#### [GOAL OF THE EXERCISE]
Your answer must be the exact lines of the listing below that run from the line with "Task: Toggle fullscreen mode icon" to the line with "You are a computer-use agent.", ends included, and no pictures.

#### [MATERIAL FOR THIS TASK]
*** Block opens ***

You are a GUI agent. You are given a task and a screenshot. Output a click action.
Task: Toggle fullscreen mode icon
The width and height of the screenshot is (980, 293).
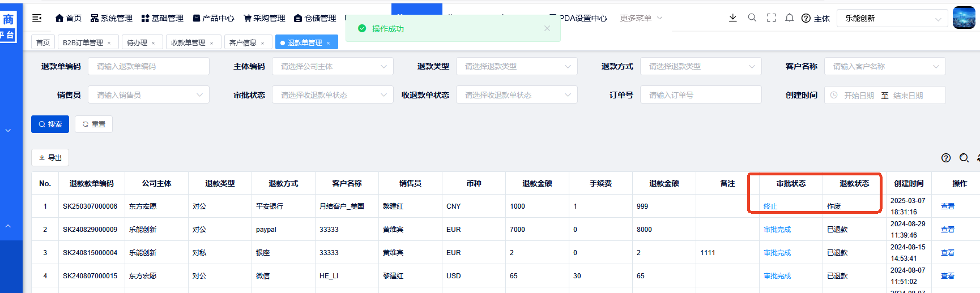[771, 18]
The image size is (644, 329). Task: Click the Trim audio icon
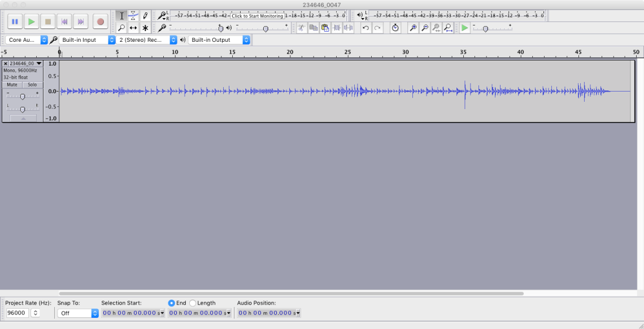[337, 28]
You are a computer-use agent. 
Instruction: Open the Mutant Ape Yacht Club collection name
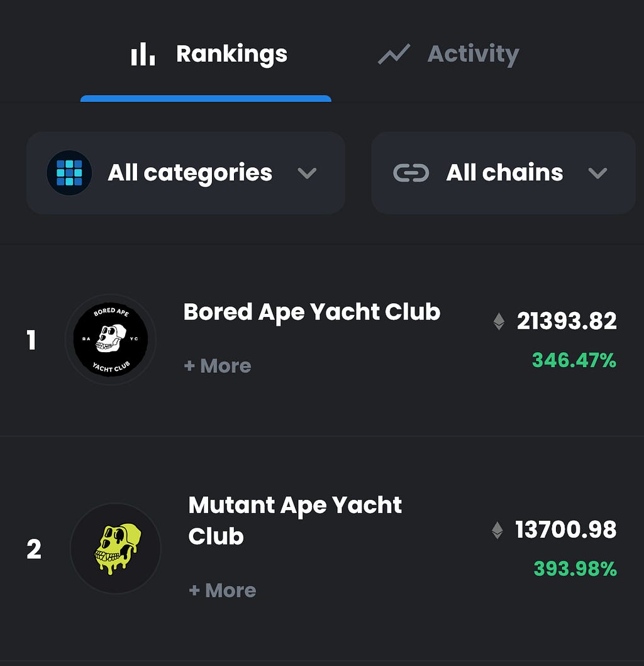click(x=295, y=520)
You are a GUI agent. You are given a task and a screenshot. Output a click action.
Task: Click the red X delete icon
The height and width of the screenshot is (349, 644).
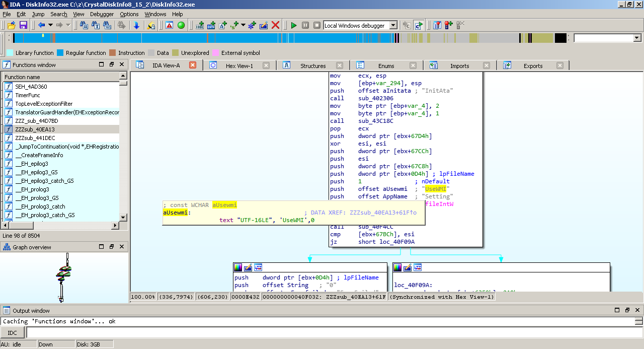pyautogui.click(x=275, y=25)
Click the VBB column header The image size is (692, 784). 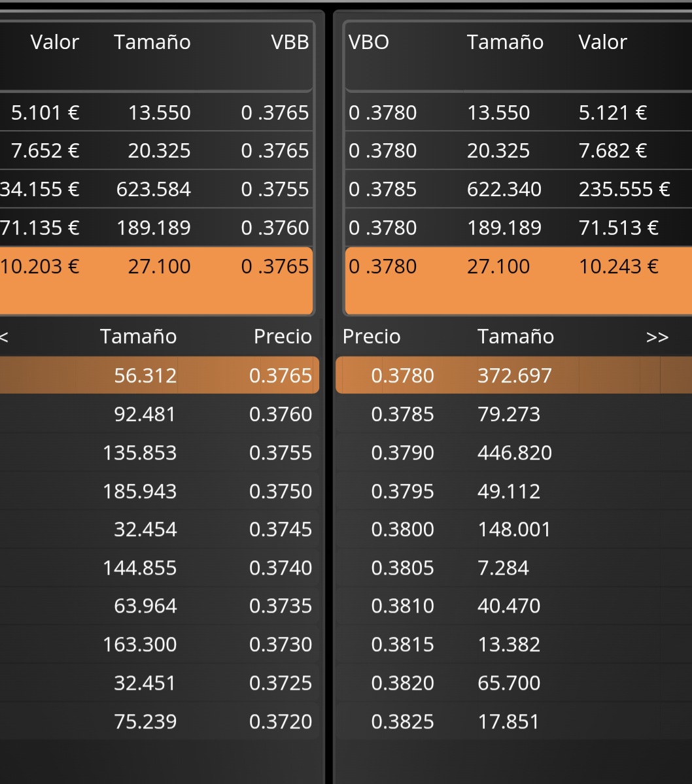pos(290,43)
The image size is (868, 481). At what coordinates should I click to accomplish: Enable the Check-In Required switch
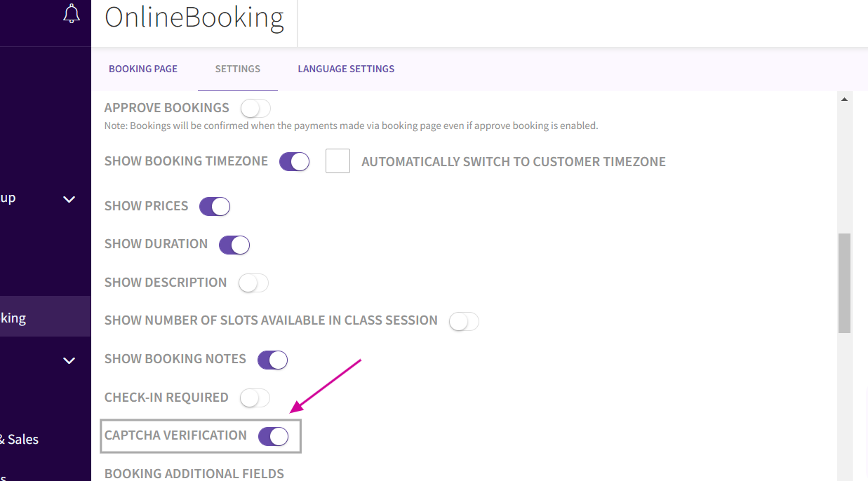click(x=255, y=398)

*** Block closes ***
*** Block opens ***

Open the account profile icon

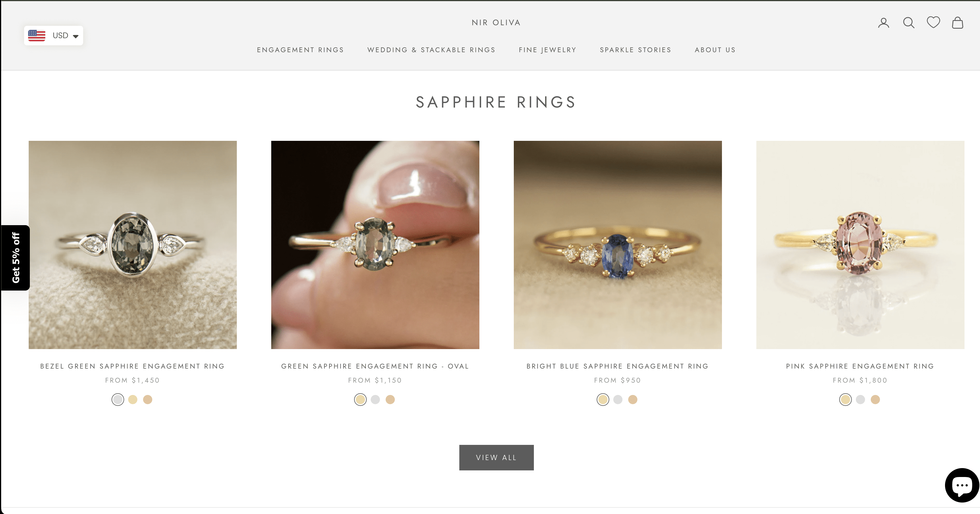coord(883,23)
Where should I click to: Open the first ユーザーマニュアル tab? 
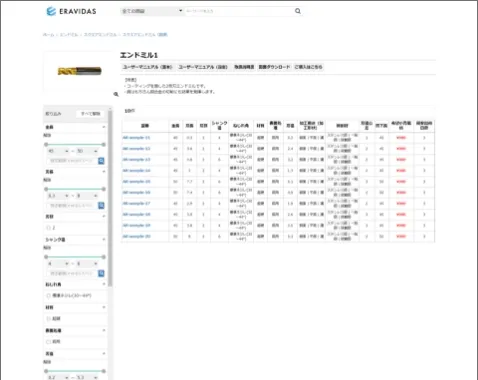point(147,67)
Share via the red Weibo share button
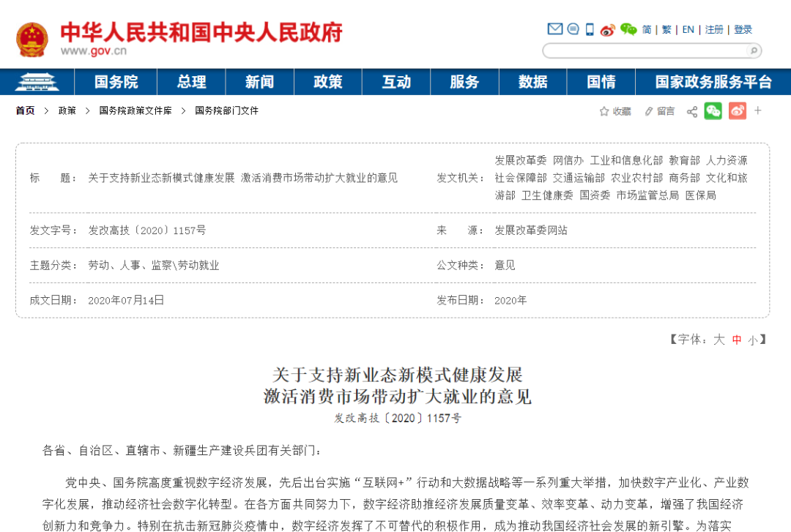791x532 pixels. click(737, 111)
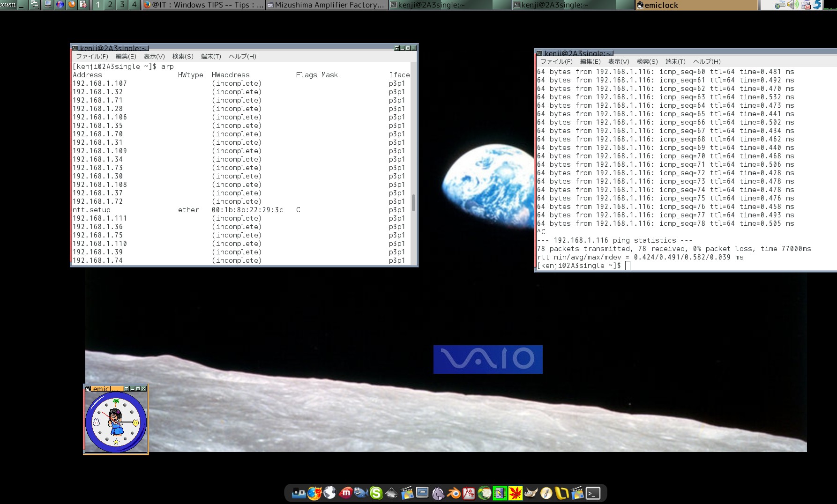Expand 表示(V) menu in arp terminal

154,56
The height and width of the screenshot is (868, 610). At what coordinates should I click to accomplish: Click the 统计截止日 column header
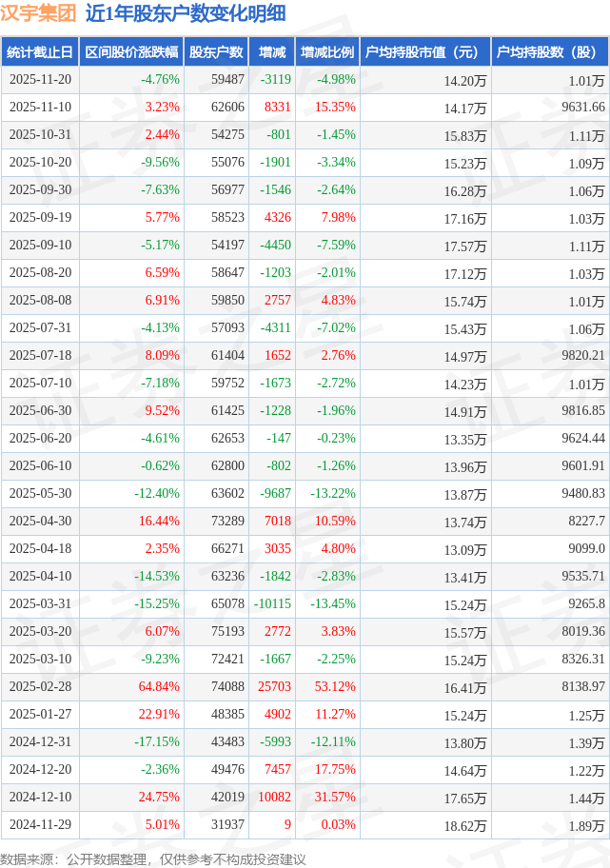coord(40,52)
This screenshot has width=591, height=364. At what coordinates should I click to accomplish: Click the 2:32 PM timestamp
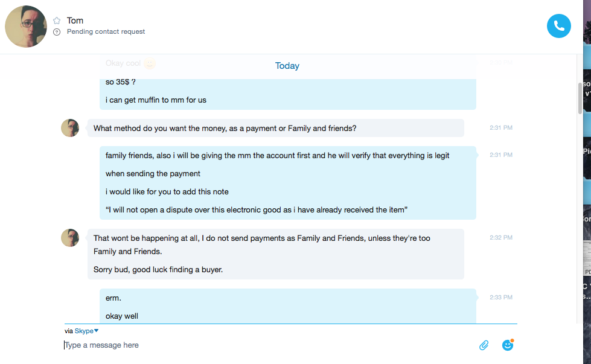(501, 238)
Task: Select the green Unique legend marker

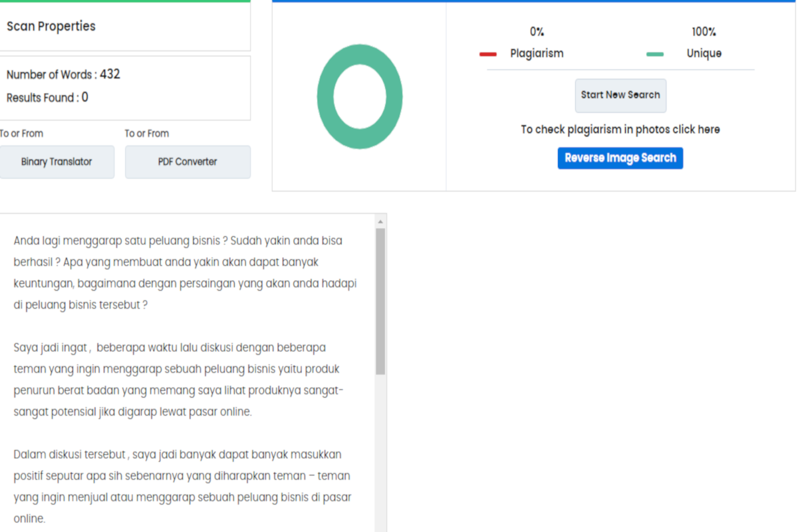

*** Block closes ***

#### [EXPECTED ANSWER]
Task: Toggle fullscreen mode icon
The width and height of the screenshot is (980, 293).
[771, 18]
The image size is (644, 329). Task: Click the Trim audio icon
[337, 28]
You are a computer-use agent. 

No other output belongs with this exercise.